Once the concept is established and the project is defined, the estimate is simply math. Sorry for continuing the construction analogy, but at this point it comes down to time and materials, and the estimate is relatively easy to prepare. A 2-bedroom house is this much. Adding a pool is extra. Don’t need air-conditioning? You already own the lot? How about a moat? See what I mean?

 

The result is an accurate, itemized estimate that can be explained, understood, justified and evaluated. Would you like to spend less - what can be modified or removed? Did it come in lower than you expected? Where might you consider adding value or effectiveness to the end results that would justify some additional expense?

 

And so the answer to how much a photo shoot/production will cost is based on knowing exactly what we are being asked to produce. The more information and specifics you can provide a photographer, the more accurate they can be with the estimated cost. For example: Provide layouts or sketches, how many shots you need, provide an in depth description of what you’re wanting to communicate, provide example photos that convey the look and feel you’re wanting to communicate.  Do you want video motion shots at the same time?  Photographers do realize there are times you don’t have all the information you need, but are being pressured to get some numbers.
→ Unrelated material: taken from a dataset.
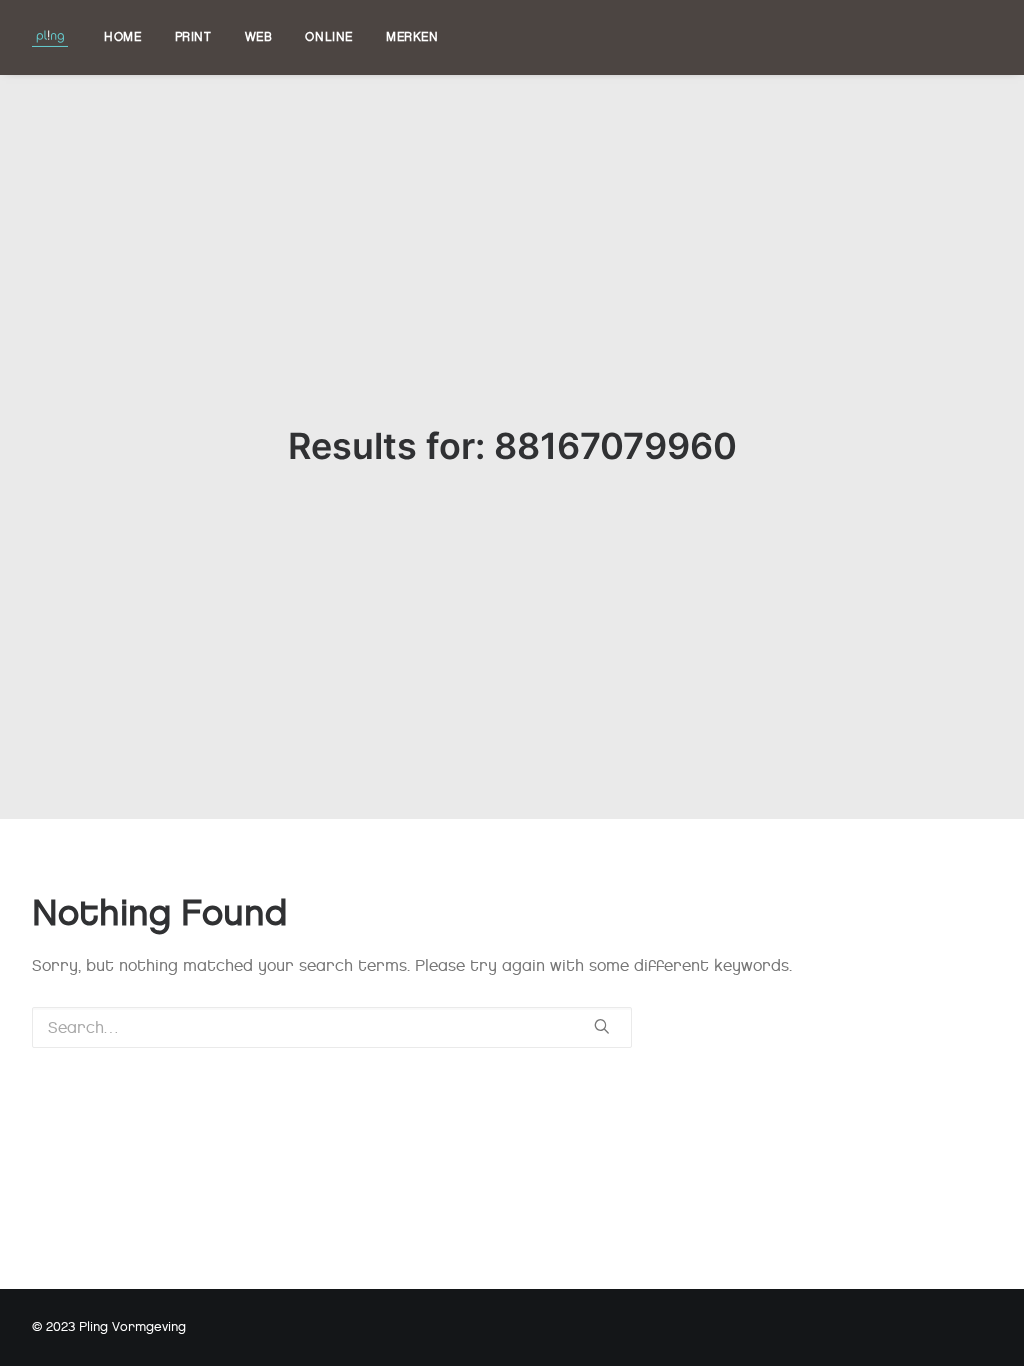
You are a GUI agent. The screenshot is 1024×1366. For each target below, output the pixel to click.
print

If this is the case, you will most likely get a very loose ballpark estimate until you get more information.

 

An experienced photographer is usually willing to ‘ballpark’ a cost based on the experience of years of production as a way of qualifying a project before investing in the meetings and concept development, which are required for an accurate estimate. An inexperienced photographer will quote a price over the phone or in an email, and generally under-estimate the complexity and commitment required to deliver a quality product.

 

I can say with certainty that a client asking for a ‘day rate’, or requesting a price without having a conversation with the photographer, will end up with a wildly inaccurate idea of cost, and be missing the opportunity to have a professional image maker develop a custom solution for their photography needs. You’d be surprised what a short phone call does to quickly help get you an accurate cost.